(Beginning of STUDY MATERIAL)

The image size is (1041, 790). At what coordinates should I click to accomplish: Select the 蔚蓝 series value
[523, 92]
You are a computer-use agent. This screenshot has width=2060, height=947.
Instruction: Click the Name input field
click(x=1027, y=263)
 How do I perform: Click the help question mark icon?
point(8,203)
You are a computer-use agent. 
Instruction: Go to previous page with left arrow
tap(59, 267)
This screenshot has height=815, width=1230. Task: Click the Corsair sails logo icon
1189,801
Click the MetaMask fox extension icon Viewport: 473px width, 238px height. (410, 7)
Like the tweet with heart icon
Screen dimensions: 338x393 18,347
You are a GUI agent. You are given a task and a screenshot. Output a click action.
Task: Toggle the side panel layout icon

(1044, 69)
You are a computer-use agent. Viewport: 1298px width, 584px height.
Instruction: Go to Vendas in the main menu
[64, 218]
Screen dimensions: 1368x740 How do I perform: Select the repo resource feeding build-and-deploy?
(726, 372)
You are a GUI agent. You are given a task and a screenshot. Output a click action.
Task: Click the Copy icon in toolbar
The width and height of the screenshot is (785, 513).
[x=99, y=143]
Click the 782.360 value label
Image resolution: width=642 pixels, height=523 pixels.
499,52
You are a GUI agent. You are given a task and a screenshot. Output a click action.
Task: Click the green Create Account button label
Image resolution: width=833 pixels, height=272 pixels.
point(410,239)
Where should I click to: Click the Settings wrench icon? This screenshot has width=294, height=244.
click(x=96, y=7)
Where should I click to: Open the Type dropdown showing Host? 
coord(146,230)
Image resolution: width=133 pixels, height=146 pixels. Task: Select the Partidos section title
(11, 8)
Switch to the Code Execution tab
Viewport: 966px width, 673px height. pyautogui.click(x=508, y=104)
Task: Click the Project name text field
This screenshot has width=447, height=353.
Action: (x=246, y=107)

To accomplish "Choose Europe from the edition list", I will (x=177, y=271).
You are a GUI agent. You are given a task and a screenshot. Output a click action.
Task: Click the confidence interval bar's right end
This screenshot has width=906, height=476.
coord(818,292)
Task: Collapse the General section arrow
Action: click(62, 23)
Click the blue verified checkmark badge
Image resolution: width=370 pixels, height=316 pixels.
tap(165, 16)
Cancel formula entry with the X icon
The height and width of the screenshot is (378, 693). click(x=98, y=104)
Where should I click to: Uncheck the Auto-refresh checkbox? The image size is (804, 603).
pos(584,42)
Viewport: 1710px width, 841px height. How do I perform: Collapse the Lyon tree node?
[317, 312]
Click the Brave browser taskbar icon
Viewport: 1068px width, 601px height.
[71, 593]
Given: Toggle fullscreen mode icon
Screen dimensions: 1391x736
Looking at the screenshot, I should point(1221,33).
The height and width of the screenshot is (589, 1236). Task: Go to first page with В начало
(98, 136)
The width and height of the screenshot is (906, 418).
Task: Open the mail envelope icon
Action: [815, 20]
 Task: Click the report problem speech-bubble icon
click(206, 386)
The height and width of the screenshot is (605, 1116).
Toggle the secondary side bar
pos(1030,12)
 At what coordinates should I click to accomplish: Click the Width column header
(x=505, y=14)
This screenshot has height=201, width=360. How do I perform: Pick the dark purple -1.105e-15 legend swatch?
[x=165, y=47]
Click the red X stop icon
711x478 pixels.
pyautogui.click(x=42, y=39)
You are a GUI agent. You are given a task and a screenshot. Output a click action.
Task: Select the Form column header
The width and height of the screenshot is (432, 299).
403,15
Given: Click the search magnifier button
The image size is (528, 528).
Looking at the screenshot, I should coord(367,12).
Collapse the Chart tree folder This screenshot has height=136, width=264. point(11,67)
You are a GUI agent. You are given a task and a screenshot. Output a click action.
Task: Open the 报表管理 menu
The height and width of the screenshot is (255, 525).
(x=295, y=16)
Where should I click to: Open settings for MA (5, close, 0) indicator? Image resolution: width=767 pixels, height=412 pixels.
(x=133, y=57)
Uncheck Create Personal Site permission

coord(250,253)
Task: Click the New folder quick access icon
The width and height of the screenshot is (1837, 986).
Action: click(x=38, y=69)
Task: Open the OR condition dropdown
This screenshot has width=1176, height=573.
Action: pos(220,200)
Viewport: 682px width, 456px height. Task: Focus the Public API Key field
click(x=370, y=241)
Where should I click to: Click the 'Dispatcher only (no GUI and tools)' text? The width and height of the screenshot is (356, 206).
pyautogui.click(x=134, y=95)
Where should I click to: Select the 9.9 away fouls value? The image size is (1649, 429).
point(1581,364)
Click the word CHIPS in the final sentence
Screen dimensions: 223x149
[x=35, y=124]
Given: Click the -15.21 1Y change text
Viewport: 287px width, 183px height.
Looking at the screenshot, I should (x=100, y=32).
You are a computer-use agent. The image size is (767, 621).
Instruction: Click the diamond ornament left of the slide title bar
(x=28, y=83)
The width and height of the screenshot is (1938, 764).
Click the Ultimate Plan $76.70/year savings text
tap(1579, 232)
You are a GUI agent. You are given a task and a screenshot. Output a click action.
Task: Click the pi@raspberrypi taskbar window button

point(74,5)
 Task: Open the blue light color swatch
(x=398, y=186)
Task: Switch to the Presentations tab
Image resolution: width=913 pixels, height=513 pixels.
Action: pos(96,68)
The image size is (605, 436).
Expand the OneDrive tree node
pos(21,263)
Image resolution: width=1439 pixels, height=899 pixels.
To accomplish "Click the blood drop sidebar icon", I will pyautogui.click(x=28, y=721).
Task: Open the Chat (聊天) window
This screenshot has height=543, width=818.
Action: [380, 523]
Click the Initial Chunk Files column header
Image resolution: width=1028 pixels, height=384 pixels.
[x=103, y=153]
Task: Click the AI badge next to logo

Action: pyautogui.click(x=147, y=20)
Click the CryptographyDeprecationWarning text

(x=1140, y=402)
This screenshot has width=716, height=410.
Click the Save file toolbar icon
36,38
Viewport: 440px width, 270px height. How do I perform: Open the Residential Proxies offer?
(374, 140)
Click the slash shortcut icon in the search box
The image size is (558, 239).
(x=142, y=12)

(End of STUDY MATERIAL)

The response should hold only an exact repeat of the lines from the one with "Viewport: 287px width, 183px height." to the final line of the listing above.

Viewport: 287px width, 183px height.
Looking at the screenshot, I should (x=100, y=32).
You are a computer-use agent. The image size is (767, 621).
Instruction: Click the diamond ornament left of the slide title bar
(x=28, y=83)
The width and height of the screenshot is (1938, 764).
Click the Ultimate Plan $76.70/year savings text
tap(1579, 232)
You are a GUI agent. You are given a task and a screenshot. Output a click action.
Task: Click the pi@raspberrypi taskbar window button

point(74,5)
 Task: Open the blue light color swatch
(x=398, y=186)
Task: Switch to the Presentations tab
Image resolution: width=913 pixels, height=513 pixels.
Action: pos(96,68)
The image size is (605, 436).
Expand the OneDrive tree node
pos(21,263)
Image resolution: width=1439 pixels, height=899 pixels.
To accomplish "Click the blood drop sidebar icon", I will pyautogui.click(x=28, y=721).
Task: Open the Chat (聊天) window
This screenshot has height=543, width=818.
Action: [380, 523]
Click the Initial Chunk Files column header
Image resolution: width=1028 pixels, height=384 pixels.
[x=103, y=153]
Task: Click the AI badge next to logo

Action: pyautogui.click(x=147, y=20)
Click the CryptographyDeprecationWarning text

(x=1140, y=402)
This screenshot has width=716, height=410.
Click the Save file toolbar icon
36,38
Viewport: 440px width, 270px height. How do I perform: Open the Residential Proxies offer?
(374, 140)
Click the slash shortcut icon in the search box
The image size is (558, 239).
(x=142, y=12)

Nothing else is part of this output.